L’EURODEPUTATO PD ANTONIO PANZERI

Di Pietro candidato del Pd in Lombardia? Antonio Panzeri, ex segretario della Cgil milanese, catalogato tra i cosiddetti riformisti, sobbalza sulla poltrona da eurodeputato del Pd (appena rieletto con più voti dell’imposto Sergio Cofferati).
Come vede la corsa di Antonio Di Pietro a governatore della Lombardia?
«È un’ipotesi che non mi trova particolarmente favorevole, anzi tutt’altro e lo dico per questioni di affidabilità politica. Già nel 2008, quando si instaurò l’alleanza elettorale tra il Pd e l’Italia dei valori, ero di quelli che si è turato il naso».
Vuol dire che Di Pietro non è un soggetto affidabile?
«Basta osservare che, pur avendo stretto un’alleanza, ognuno ha seguito la propria strada in Parlamento. E poi c’è un problema di contenuti. Ho fortissime perplessità sul suo giustizialismo e populismo».
La ritiene un’ipotesi concreta?
«Qualcuno la fa ventilare da tempo, ora la rileggo anche sul Riformista. Non decido solo io, ma sia chiaro che io sono uno di quelli contrari».
Ma perché Di Pietro vuole tentare la sorte in Lombardia?
«La Lombardia è un vero e proprio gioco elettorale in casa berlusconiana.
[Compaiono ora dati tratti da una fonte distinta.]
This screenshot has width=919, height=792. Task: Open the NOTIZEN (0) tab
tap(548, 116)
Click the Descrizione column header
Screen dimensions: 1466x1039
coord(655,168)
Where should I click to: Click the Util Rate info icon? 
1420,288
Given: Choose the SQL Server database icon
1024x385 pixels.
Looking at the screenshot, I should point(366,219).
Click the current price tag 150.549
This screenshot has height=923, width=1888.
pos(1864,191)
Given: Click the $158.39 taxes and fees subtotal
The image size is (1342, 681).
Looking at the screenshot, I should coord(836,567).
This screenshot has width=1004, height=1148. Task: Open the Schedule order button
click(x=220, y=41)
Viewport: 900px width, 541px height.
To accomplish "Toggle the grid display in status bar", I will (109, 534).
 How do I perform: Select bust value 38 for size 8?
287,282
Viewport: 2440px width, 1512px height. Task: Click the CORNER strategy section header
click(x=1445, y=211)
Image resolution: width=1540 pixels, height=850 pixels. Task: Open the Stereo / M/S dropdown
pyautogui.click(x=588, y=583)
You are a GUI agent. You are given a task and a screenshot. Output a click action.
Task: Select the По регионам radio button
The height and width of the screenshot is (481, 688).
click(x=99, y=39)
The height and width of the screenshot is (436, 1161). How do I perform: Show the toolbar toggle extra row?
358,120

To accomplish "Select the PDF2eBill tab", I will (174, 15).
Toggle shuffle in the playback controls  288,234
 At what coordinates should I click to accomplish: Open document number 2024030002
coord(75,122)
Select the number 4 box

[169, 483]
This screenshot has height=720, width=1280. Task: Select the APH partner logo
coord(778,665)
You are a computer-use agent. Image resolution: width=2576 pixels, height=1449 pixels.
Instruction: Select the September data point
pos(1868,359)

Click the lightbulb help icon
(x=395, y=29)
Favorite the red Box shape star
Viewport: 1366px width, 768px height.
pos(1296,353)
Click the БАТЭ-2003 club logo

Può darsi che la tentazione di Di Pietro nasca dal fatto che la Lombardia è il vessillo del centrodestra e di Berlusconi. Si vuole misurare lì non tanto perché crede in una vittoria ma per usare Milano e la Lombardia come trampolino per le sue ambizioni nazionali. È il tentativo fantasioso di segnare un punto per essere lanciato oltre».
Di Pietro è un candidato perdente?
«Il suo progetto non ha chance in una realtà come quella. Di Pietro parla solo a un pezzo di società, come dimostra il suo risultato elettorale a una cifra. In Lombardia abbiamo una fortissima presenza di Lega e Pdl ed è necessario un candidato che possa catturare consensi in quell’ambito».
Magari salterà fuori Beppe Grillo.
«È una battuta che ha un suo senso. In questa opa amica, o ostile, di Grillo colpisce lo stato di debolezza del Pd e della sua classe dirigente. Vedo una sostanziale mancanza di rispetto per il Pd, dettata dalla debolezza intrinseca del partito».
Per la Lombardia si parla anche di ex dc come Pezzotta e Tabacci o dell’appena sconfitto Filippo Penati.
«È un vaglio che dobbiamo fare il più rapidamente possibile, già a ottobre, insieme al congresso, quando sarà necessario analizzare la situazione lombarda per ripartire da lì. Ma se non abbiamo capito quel che sta succedendo in Lombardia, facciamo un cattivo servizio buttandoci sui nomi ora. Prima dobbiamo ristrutturare la casa».
L’ultimo voto ha segnato una disfatta del Pd. Il suo partito non capisce la Lombardia?
«Siamo diventati il terzo partito in Lombardia. Salvo rarissime eccezioni, abbiamo perso su tutta la dorsale. Eravamo un soggetto nato per essere alternativo e interpretare la parte più evoluta della società italiana. E invece, di fronte a un’oggettiva difficoltà del Pdl, siamo regrediti! Non si può non partire da questo dato. Se vogliamo invertire la rotta, bisogna prima capire che la rotta precedente era sbagliata».


Lei sta con Bersani. Il partito del Nord annuncia battaglia al congresso?
«Abbiamo bisogno di partito federale, con una dose massiccia di autonomia. Non possiamo immaginare che venga deciso tutto in quel di Roma».